Weir a ainsi réuni Russell Crowe et Paul Bettany, qu’on avait déjà vus côte à côte dans A Beautiful Mind. Crowe incarne Jack Aubrey, capitaine charismatique et viril d’un vaisseau britannique de quelque 197 âmes, naviguant sur les eaux des côtes brésiliennes à une époque où les guerres napoléoniennes font rage. Le film s’ouvre sur une attaque soudaine et violente du vaisseau par un bateau de la marine française. Commence alors un chassé-croisé entre les navires, course-combat au nom de la mère patrie, mais aussi de la fierté démesurée du capitaine Aubrey. À bord, le docteur Stephen Maturin (Paul Bettany), un naturaliste doux et humaniste, s’occupe de soigner les blessés. Scènes d’amputations, d’extractions de balles, avec des moyens rudimentaires, se succèdent alors de façon peu ragoûtante.

Pour Weir, il ne s’agissait cependant pas de s’intéresser à ces seuls combats sanglants, mais de faire une fresque de la vie à bord. "Une grande partie de mon plaisir, à la lecture des livres, venait du respect de la période historique, de l’attention au détail. Alors je me suis dit que dans le cadre de mon adaptation, je devais reproduire la justesse de cet univers pour le spectateur. Pour moi, c’est devenu une sorte d’obsession de l’authenticité, et j’ai encouragé tous les départements de la production à travailler dans le même sens." Chose réussie. Les nombreux effets spéciaux, transparents, se fondent dans le décor afin qu’on adhère le plus possible à la réalité.

Russell Crowe explique: "Pour Peter, le plus important, c’était surtout de respecter l’esprit du livre concernant les deux personnages, d’explorer les relations humaines telles qu’elles étaient sur le bateau, plus que ce qui se passait vraiment dans l’action." Le réalisateur corrobore: "Ces deux hommes sont très différents. Stephen, c’est l’homme des lumières, l’humaniste, tandis que Jack est un guerrier, un combattant. Je pense qu’ils se complètent bien. Ensemble, ils créent une sorte d’équilibre original… C’est donc une drôle de petite démocratie qu’on a à bord de ce vaisseau."

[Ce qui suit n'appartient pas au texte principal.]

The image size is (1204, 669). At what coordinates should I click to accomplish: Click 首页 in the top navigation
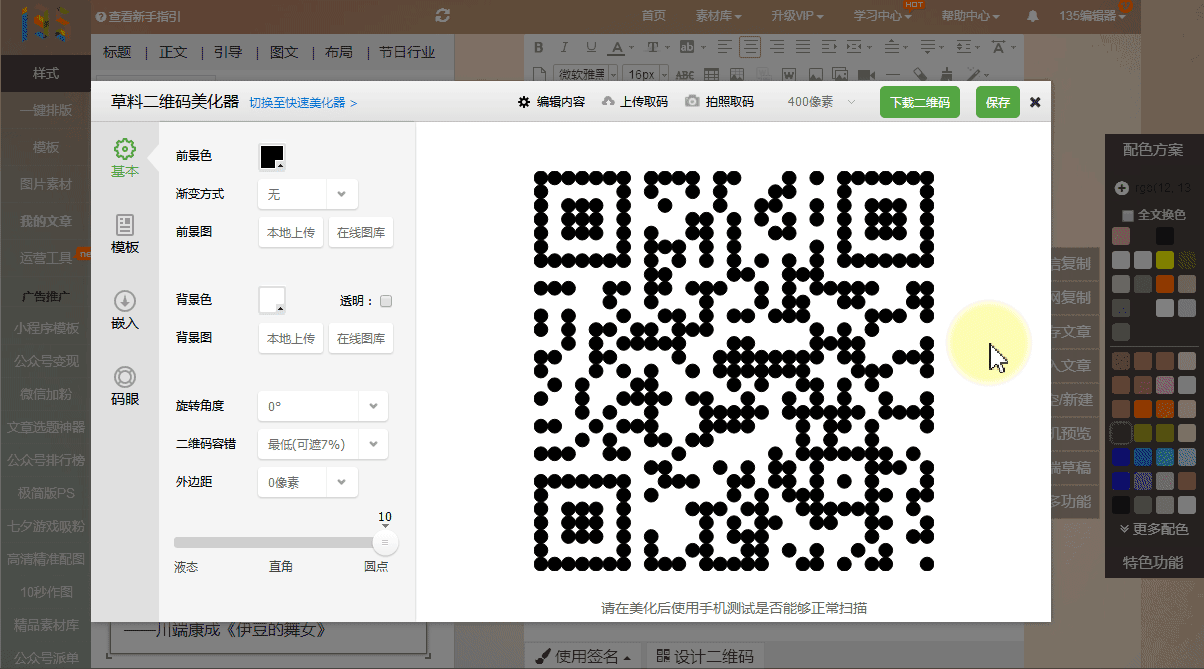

Un important travail aura été fait pour rendre l’esprit de camaraderie propre à cet univers. Russell Crowe raconte: "Nous avons vraiment voulu créer une ambiance particulière durant le tournage. J’ai dit à Peter Weir que je voulais que dès que les gens mettent les pieds à bord, ce soit clair pour eux qu’ils s’étaient engagés dans la marine. On a aussi travaillé à rapprocher tout le monde en faisant des compétitions de rugby le week-end. Il était important d’établir cet esprit de camaraderie et que j’y participe, de façon à ce que quand je m’adresse à mes hommes sur le pont du bateau, ils soient déjà à l’aise avec moi… Ça rendait les choses plus faciles. Peter était tout à fait d’accord là-dessus, parce que c’est un réalisateur compétent, ouvert."

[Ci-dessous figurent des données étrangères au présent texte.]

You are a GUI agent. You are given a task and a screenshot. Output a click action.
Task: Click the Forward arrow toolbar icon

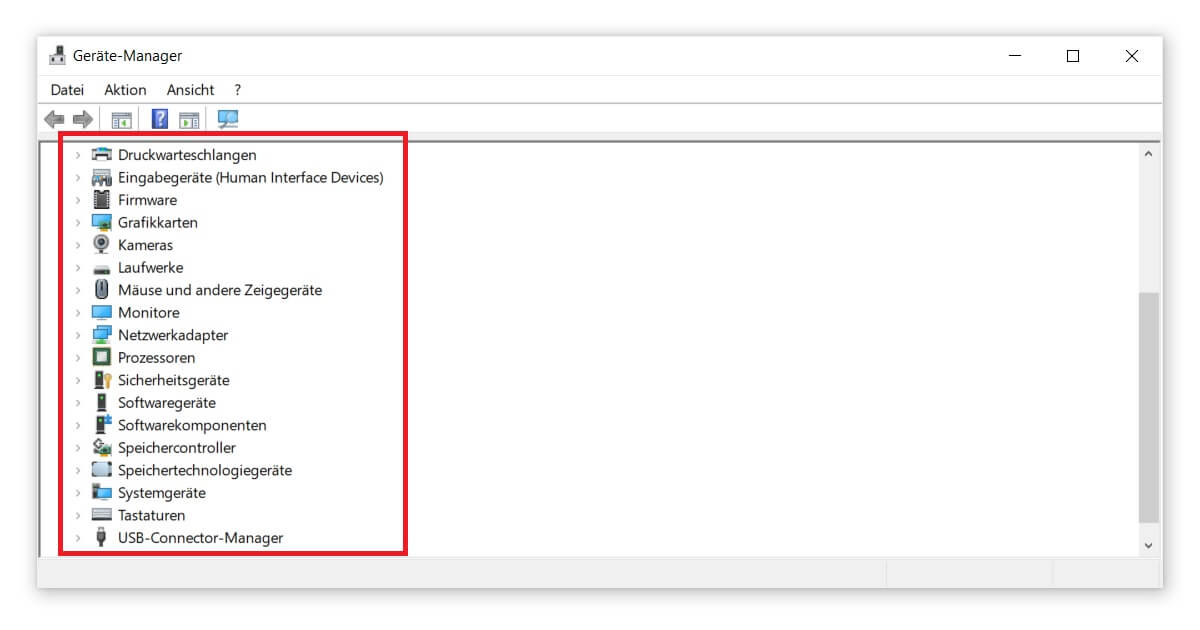click(x=83, y=120)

Paul Bettany conclut: "Je trouve que c’est bien de réussir à faire un film d’action qui présente de véritables êtres humains… Cela n’arrive pas souvent au cinéma. Weir a réalisé un film sur un leader, et c’est justement quelqu’un d’extraordinaire dans ce rôle-là. Il fait son travail avec beaucoup de calme, de perspicacité. Il est tellement confiant en lui qu’il est aussi capable de dire qu’il ne sait pas, quand ça lui arrive. C’est une chose rare, et difficile pour un réalisateur qui travaille avec un aussi gros budget… Et puis, qui d’autre que lui aurait osé faire un film d’action de 135 millions de dollars ayant pour héros deux hommes qui jouent des duos de violon-violoncelle?"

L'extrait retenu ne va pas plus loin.